Machine Learning Approach in Dosage Individualization of Isoniazid for Tuberculosis
- PMID: 38990504
- DOI: 10.1007/s40262-024-01400-4
Machine Learning Approach in Dosage Individualization of Isoniazid for Tuberculosis
Abstract
Introduction: Isoniazid is a first-line antituberculosis agent with high variability, which would profit from individualized dosing. Concentrations of isoniazid at 2 h (C2h), as an indicator of safety and efficacy, are important for optimizing therapy.
Objective: The objective of this study was to establish machine learning (ML) models to predict the C2h, that can be used for establishing an individualized dosing regimen in clinical practice.
Methods: Published population pharmacokinetic (PopPK) models for adults were searched based on PubMed and ultimately four reliable models were selected for simulating individual C2h datasets under different conditions (demographics, genotype, ethnicity, etc.).

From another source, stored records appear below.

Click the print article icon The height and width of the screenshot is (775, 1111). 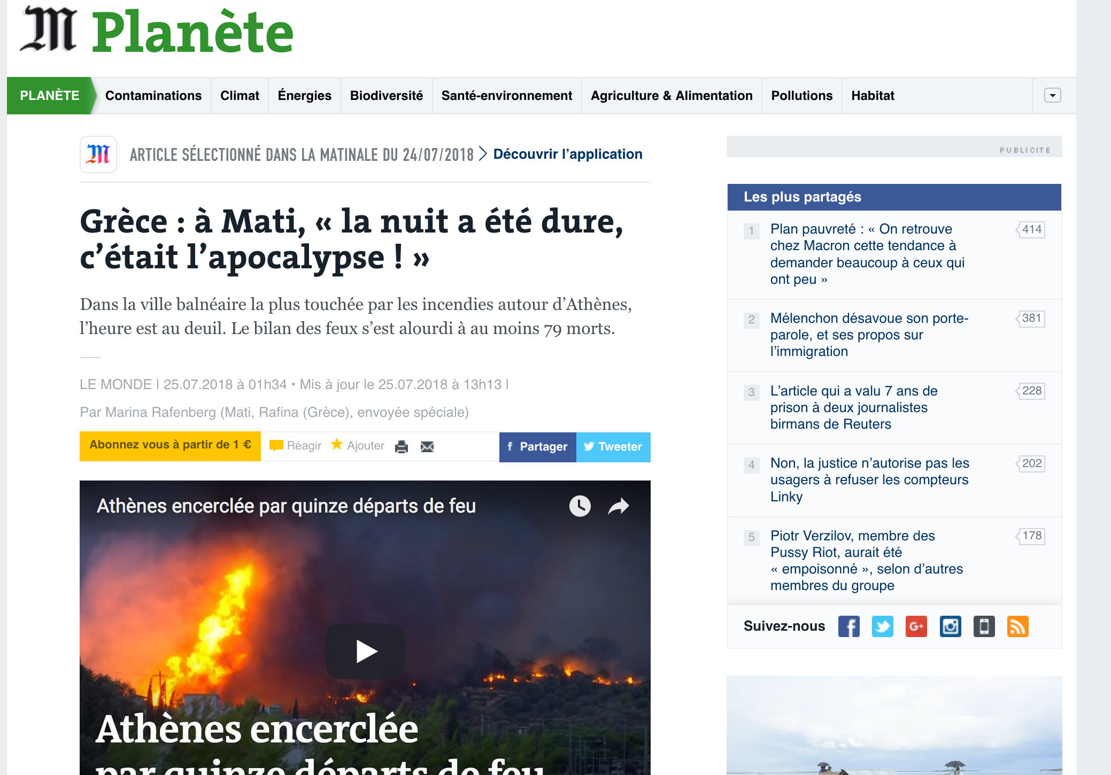tap(402, 446)
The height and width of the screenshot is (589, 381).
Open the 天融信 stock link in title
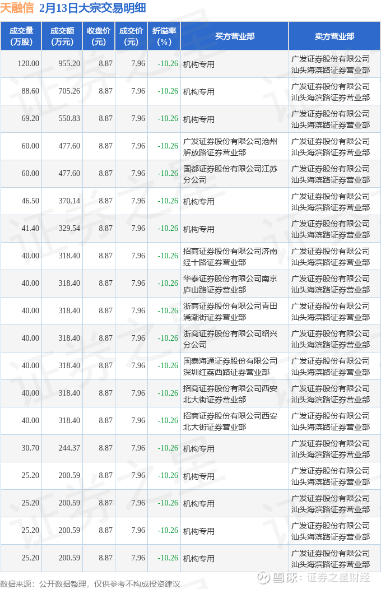click(18, 8)
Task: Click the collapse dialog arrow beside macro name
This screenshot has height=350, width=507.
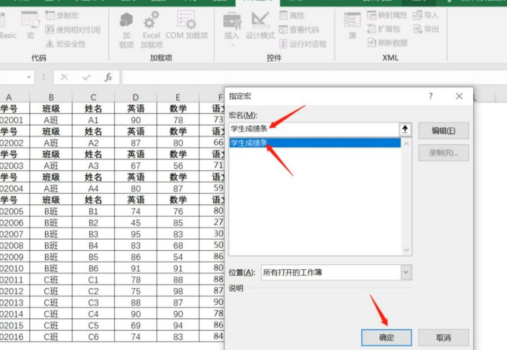Action: (x=405, y=129)
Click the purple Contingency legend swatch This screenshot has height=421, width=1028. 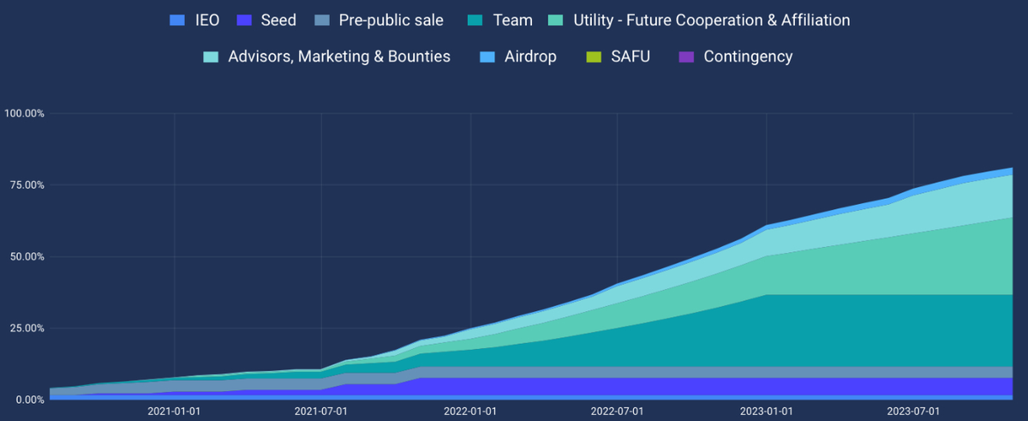tap(687, 57)
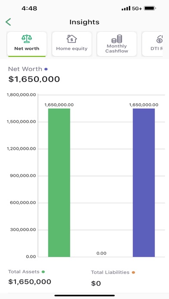Tap the cellular signal bars icon

(x=126, y=9)
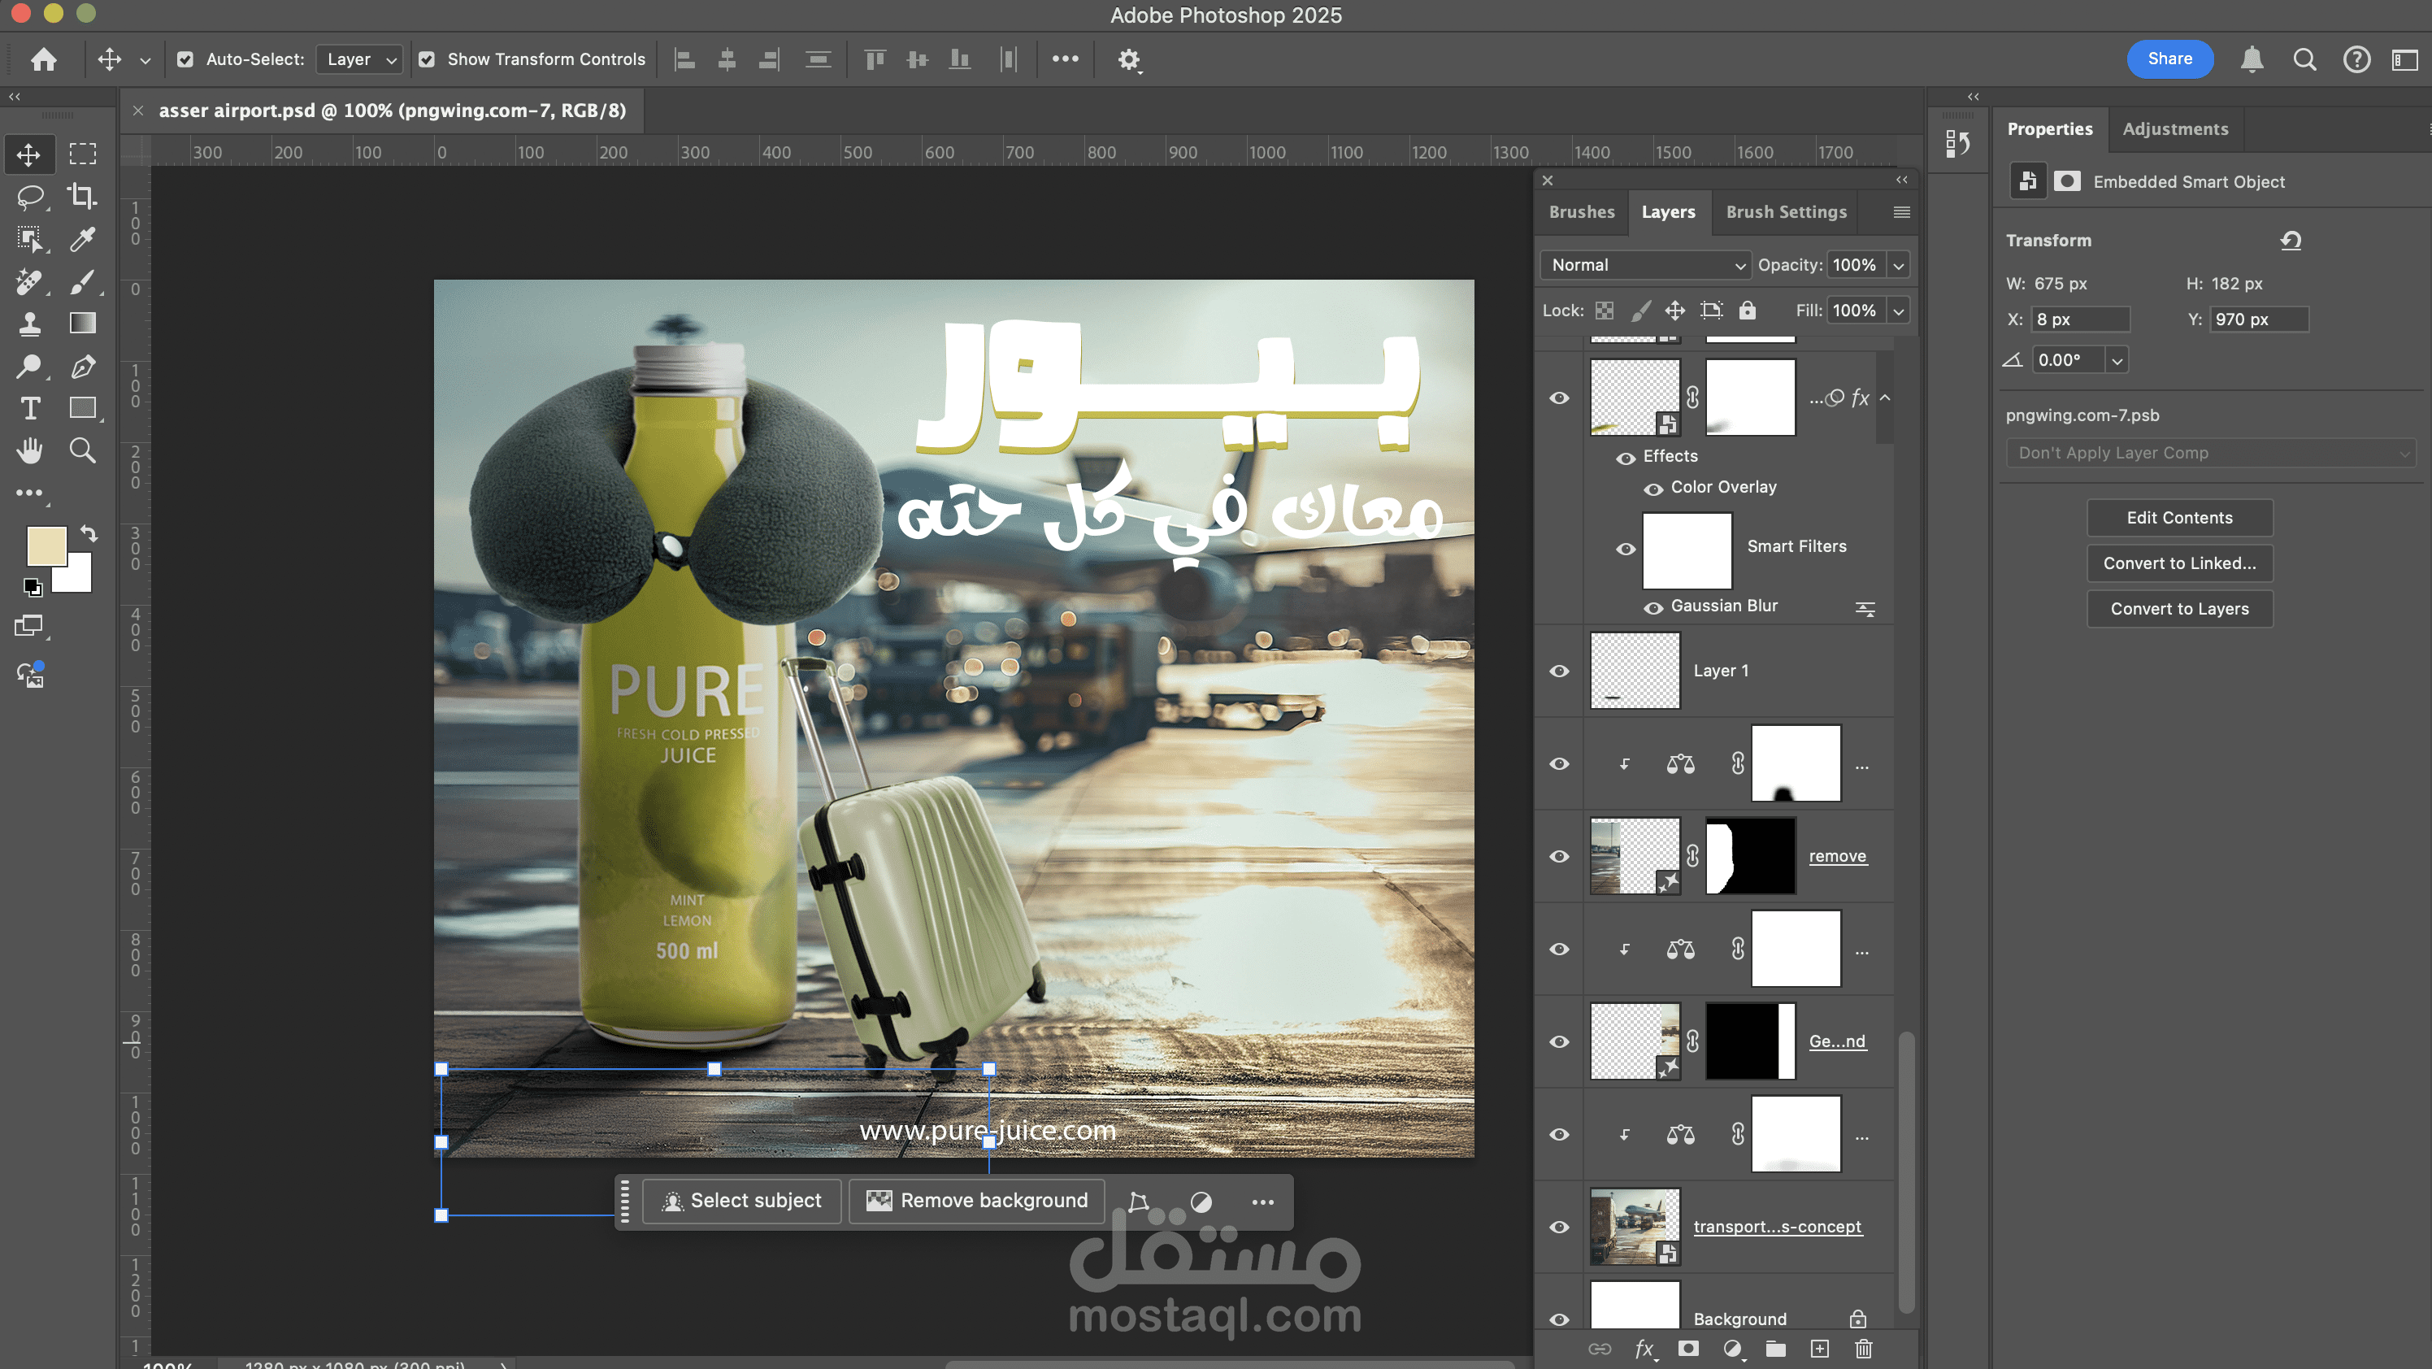The height and width of the screenshot is (1369, 2432).
Task: Switch to the Brush Settings tab
Action: (1786, 212)
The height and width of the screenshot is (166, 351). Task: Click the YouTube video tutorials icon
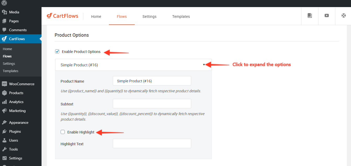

Machine learning models were trained on simulated C2h obtained from the four PopPK models. Five different algorithms were used for ML model building to predict C2h. Real-world data were used for predictive performance evaluations. Virtual trials were used to compare ML-optimized doses with PopPK model-optimized doses.
Results: Categorical boosting (CatBoost) exhibited the highest prediction ability. Target C2h can be predicted using the ML model combined with the dosing regimen and three covariates (N-acetyltransferase 2 [NAT2] genotypes, weight and race [Asians and Africans]). Real-world data validation results showed that the ML model can achieve an overall prediction accuracy of 93.4%. Using the final ML model, the mean absolute prediction error value decreased by 45.7% relative to the average of PopPK models. Using the ML-optimized dosing regimen, the probability of target attainment increased by 43.7% relative to the PopPK model-optimized dosing regimens.
Conclusion: Machine learning models were developed with great predictive performance, which can be used to determine the individualized initial dose of isoniazid in adult patients.
© 2024. The Author(s), under exclusive licence to Springer Nature Switzerland AG.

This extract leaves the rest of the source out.